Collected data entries
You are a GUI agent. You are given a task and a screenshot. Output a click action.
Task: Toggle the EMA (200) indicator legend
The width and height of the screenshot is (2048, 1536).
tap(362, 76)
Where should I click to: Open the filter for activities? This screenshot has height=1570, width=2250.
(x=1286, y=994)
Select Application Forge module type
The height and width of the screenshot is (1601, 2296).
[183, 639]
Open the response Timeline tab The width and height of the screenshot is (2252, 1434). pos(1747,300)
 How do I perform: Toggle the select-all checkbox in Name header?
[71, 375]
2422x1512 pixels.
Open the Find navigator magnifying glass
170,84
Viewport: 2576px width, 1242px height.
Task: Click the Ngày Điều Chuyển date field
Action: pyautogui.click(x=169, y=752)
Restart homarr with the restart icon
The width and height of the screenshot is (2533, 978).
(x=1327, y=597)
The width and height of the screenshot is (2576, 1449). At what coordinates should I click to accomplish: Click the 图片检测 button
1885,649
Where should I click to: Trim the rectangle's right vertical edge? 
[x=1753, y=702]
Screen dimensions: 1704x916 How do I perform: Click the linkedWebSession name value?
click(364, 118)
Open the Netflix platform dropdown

**Work required**
Give back the data above exactly as it appears.

**Solved exercise**
You are a GUI agent. You are given a task and a screenshot. Output a click action.
Task: Toggle the EMA (200) indicator legend
The width and height of the screenshot is (2048, 1536).
tap(362, 76)
Where should I click to: Open the filter for activities? This screenshot has height=1570, width=2250.
(x=1286, y=994)
Select Application Forge module type
The height and width of the screenshot is (1601, 2296).
[183, 639]
Open the response Timeline tab The width and height of the screenshot is (2252, 1434). pos(1747,300)
 How do I perform: Toggle the select-all checkbox in Name header?
[71, 375]
2422x1512 pixels.
Open the Find navigator magnifying glass
170,84
Viewport: 2576px width, 1242px height.
Task: Click the Ngày Điều Chuyển date field
Action: pyautogui.click(x=169, y=752)
Restart homarr with the restart icon
The width and height of the screenshot is (2533, 978).
(x=1327, y=597)
The width and height of the screenshot is (2576, 1449). At what coordinates should I click to accomplish: Click the 图片检测 button
1885,649
Where should I click to: Trim the rectangle's right vertical edge? 
[x=1753, y=702]
Screen dimensions: 1704x916 How do I perform: Click the linkedWebSession name value?
click(364, 118)
Open the Netflix platform dropdown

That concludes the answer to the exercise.